Store::sweep_orphaned_segments runs once at startup (after Store::open, before any traffic): it lists data_dir/segments/, and every .seg file not referenced by the persisted ring state is routed through the existing evict_segment path. A failed sweep logs a warning and does not block startup.
Root causes
Oversized artifacts under-provisioned the guard. Rotation triggers when current_size + incoming > MAX_SEGMENT_BYTES, and then the whole incoming artifact is appended into the fresh segment — segment files can legitimately exceed 512 MiB (e.g. a 2 GiB replication body, MAX_REPLICATION_BODY_BYTES). The rotation check is the only free-space checkpoint (appends between rotations are unchecked), so a 2 GiB append could pass a 1 GiB guard and hit raw ENOSPC mid-append — made worse by the fact that during append_to_segment the artifact’s bytes transiently exist twice when the tmp dir shares the filesystem (the staged source is deleted only after the copy completes). The fix keeps the same 2× proportionality the margin has always encoded: one width for the new segment’s guaranteed growth, one width of slack for unchecked co-writers.
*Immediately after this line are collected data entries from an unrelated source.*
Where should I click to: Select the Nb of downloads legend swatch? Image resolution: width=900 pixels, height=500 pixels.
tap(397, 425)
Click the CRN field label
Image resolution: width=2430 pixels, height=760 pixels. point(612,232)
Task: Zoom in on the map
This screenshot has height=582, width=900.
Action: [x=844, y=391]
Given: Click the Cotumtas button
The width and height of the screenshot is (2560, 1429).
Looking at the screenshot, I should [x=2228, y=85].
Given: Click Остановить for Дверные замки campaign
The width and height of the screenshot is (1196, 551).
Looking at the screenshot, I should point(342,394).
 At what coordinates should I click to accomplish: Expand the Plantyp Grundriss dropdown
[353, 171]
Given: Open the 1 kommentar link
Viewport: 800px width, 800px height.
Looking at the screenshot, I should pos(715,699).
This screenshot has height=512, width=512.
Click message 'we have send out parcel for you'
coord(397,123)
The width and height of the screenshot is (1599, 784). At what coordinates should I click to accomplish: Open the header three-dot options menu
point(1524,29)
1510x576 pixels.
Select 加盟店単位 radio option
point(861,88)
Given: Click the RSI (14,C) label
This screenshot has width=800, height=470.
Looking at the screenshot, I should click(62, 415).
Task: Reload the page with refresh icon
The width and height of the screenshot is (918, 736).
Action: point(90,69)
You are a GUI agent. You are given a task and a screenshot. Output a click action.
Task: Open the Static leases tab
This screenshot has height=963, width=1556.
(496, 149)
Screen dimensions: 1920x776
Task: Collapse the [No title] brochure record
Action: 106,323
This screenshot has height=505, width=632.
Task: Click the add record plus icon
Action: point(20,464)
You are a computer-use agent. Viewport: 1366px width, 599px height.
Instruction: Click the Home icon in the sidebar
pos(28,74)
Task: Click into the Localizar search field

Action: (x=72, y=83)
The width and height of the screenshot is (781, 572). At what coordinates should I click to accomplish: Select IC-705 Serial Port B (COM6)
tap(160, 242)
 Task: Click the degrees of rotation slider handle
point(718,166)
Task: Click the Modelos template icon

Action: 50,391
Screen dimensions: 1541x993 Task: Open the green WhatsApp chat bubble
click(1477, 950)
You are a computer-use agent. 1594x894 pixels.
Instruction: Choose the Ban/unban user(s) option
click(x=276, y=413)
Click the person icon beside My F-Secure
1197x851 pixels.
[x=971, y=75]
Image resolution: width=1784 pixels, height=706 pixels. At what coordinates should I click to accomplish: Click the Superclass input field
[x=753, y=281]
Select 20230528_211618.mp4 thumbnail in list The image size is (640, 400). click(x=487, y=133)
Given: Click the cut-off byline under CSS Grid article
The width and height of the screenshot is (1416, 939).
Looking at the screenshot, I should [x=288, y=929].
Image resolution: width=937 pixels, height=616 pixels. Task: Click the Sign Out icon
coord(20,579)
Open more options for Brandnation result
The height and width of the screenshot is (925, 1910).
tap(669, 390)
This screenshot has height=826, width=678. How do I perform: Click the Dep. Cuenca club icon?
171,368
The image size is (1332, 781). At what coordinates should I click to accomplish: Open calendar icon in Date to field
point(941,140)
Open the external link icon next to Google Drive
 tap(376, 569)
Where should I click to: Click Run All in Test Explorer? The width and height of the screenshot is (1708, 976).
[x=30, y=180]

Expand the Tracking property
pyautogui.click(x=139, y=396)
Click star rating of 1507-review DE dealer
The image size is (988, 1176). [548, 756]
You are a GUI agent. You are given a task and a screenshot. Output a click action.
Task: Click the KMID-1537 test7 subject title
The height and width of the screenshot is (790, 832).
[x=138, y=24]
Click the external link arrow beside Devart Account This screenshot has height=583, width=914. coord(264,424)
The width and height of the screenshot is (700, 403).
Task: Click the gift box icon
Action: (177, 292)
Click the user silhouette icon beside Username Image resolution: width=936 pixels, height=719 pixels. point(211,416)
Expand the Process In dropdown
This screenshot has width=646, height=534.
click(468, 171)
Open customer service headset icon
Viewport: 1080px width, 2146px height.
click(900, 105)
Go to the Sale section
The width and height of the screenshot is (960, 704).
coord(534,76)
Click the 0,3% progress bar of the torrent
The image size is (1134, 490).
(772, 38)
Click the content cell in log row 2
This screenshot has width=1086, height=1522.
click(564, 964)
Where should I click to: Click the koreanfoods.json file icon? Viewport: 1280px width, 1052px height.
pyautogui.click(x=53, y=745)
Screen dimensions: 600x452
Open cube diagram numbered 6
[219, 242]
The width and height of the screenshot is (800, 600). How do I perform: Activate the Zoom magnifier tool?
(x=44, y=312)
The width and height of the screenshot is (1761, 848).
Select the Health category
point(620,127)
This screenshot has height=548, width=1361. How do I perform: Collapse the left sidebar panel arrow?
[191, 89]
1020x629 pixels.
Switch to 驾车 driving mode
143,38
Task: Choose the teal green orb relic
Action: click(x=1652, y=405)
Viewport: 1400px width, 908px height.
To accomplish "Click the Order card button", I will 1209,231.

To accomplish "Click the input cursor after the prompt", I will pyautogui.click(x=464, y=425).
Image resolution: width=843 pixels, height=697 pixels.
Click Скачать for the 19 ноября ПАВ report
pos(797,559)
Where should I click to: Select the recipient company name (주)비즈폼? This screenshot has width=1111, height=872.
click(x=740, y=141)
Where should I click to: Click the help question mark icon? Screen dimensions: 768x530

Crash-window orphans had no reclamation path. Rotation is deliberately ordered for crash consistency: persist ring state without the evicted segment → append → commit metadata → unlink the evicted file. The safe direction of that ordering means a crash (or an error return) between the state save and the unlink strands the segment file — and the manifests and index entries of every artifact inside it — with nothing referencing them and no code path that will ever clean them up. Each such event leaks up to a segment’s worth of disk permanently. The repo had no startup sweep of the segments directory at all.
Why this shape
- The sweep reuses
evict_segment rather than just unlinking files: that path already (atomically, with the tested batch logic) deletes the stranded manifests, the namespace and segment index entries, and the cached FD handle — so the crash-window case cleans up metadata-consistently, never leaving manifests pointing at deleted bytes.
- It is safe by construction: it runs under the
DataDirLock writer lock (acquired before Store::open in app.rs), before any rotation can run, so it cannot race the legitimate “state references a segment whose file does not exist yet” window of a fresh rotation. The inverse direction (state entry without a file) is untouched, as is everything outside segments/ (blob files, RocksDB).
- The required-bytes computation is extracted as a pure function so the policy is unit-testable.
Rollout safety
Node-local only: no on-disk format, wire format, or replication protocol changes. Segment files are still reclaimed exclusively by unlink (the mmap SIGBUS invariant in kura/AGENTS.md is upheld). Mixed-version meshes are unaffected. For existing deployments the sweep is a no-op unless a node has accumulated orphans, in which case it frees disk on the next restart.
Validation
- New unit tests:
segment_rotation_requires_margin_for_oversized_artifacts — fixed floor for small/equal sizes, scaled requirement for oversized ones.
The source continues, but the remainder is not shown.